Fidel Castro’s quarrel with the United States was fundamental. Although Jose Marti had freed Cuba from Spanish rule, Castro found Cuba’s growing dependence on the United States intolerable. Finding it impossible to reach an accommodation with the US, it was quite natural that he would try to strike a new friendship —with the Soviet Union – which in return for Cuba’s sugar, fruits, fiber and hides, would deliver crude oil, fertilisers, industrial goods and a $100 million loan. But Shell, Esso, Standard Oil, under US pressure, refused to refine the oil from Moscow. Castro had to play the only card he had. He nationalised the oil companies and, in retaliation, the US cancelled its import of sugar, the country’s lifeline, pushing Castro into more desperate responses and even more nationalisations of American companies, including banks.
There can be no doubt that the United States was extremely overbearing in its dealings with Castro. Thus, Castro was barely a year in office in March 1960, when US President Dwight Eisenhower authorized the CIA to overthrow his government with a $13 million budget. Seven months later, on October 13, 1960, the US imposed an economic embargo which practically crippled Cuba and which has remained in force till this day. Six months later on the April 16, 1961, a brigade of Cuban exiles trained and equipped by the CIA attempted to take over the island in what is now notoriously known as the Bay of Pigs Invasion. A nervous Castro, fearing a US invasion of the island, then authorised the Soviet Union to plant nuclear missiles near San Cristobal, Cuba, 90 miles from the US coast. When an American surveillance plane brought home the pictures, it became the most dangerous international situation since the end of the Second World War. It raised the spectre of a nuclear exchange between the US and the Soviet Union.

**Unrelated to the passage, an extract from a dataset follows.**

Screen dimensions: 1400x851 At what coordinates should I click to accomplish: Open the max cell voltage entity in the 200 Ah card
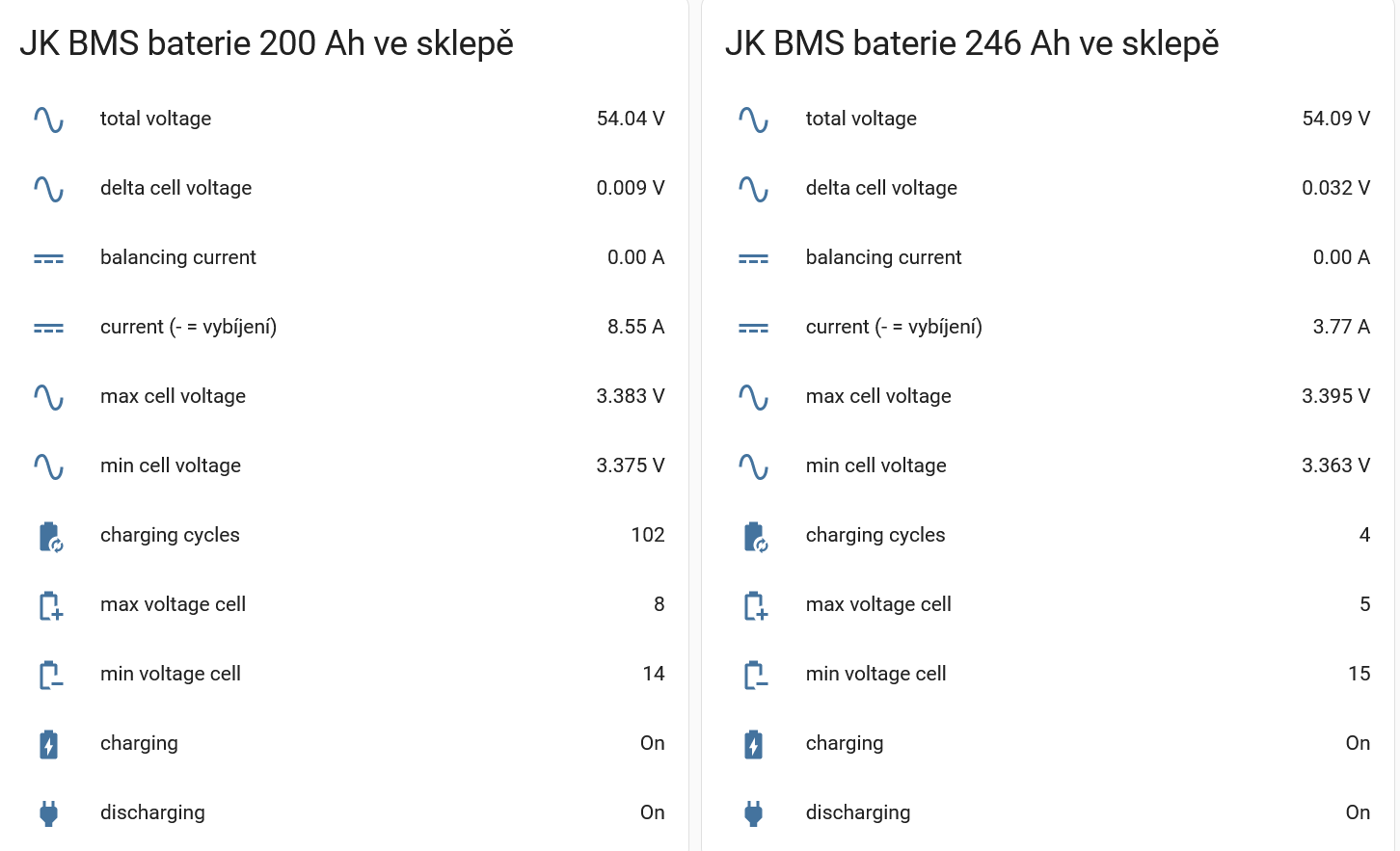(x=173, y=396)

The hostility between Cuba and the United States has tended to cloud Castro’s successes in international relations. But, he was a well-loved leader of the Third World. He was for years the leader of the Non-Aligned Movement. His contributions to African liberation are written in gold. Indeed, several African countries declared several days of mourning in his honour.
Fidel Castro’s Cuba had the best healthcare system in the world. It is not only universal, it runs from the cradle to the grave. The Cuban medical magicians, as the world has come to view Cuban doctors, have spread their knowledge and care across more than 100 countries and the Cuban “medical diplomacy” contributes on the average $7.5 billion to the country’s gross national product. The result is that Cuba has the highest life expectancy of any country in the world: 87 years for males and 90 for females. Its maternal and infant mortality rates are the lowest in the world. Its literacy level is the highest in the world, much higher than that of the United States.
We have no doubt that history will be kind to Fidel Castro, a man who spent his life caring about the poor and the downtrodden; who stood against imperialism and oppression. May his soul rest in peace.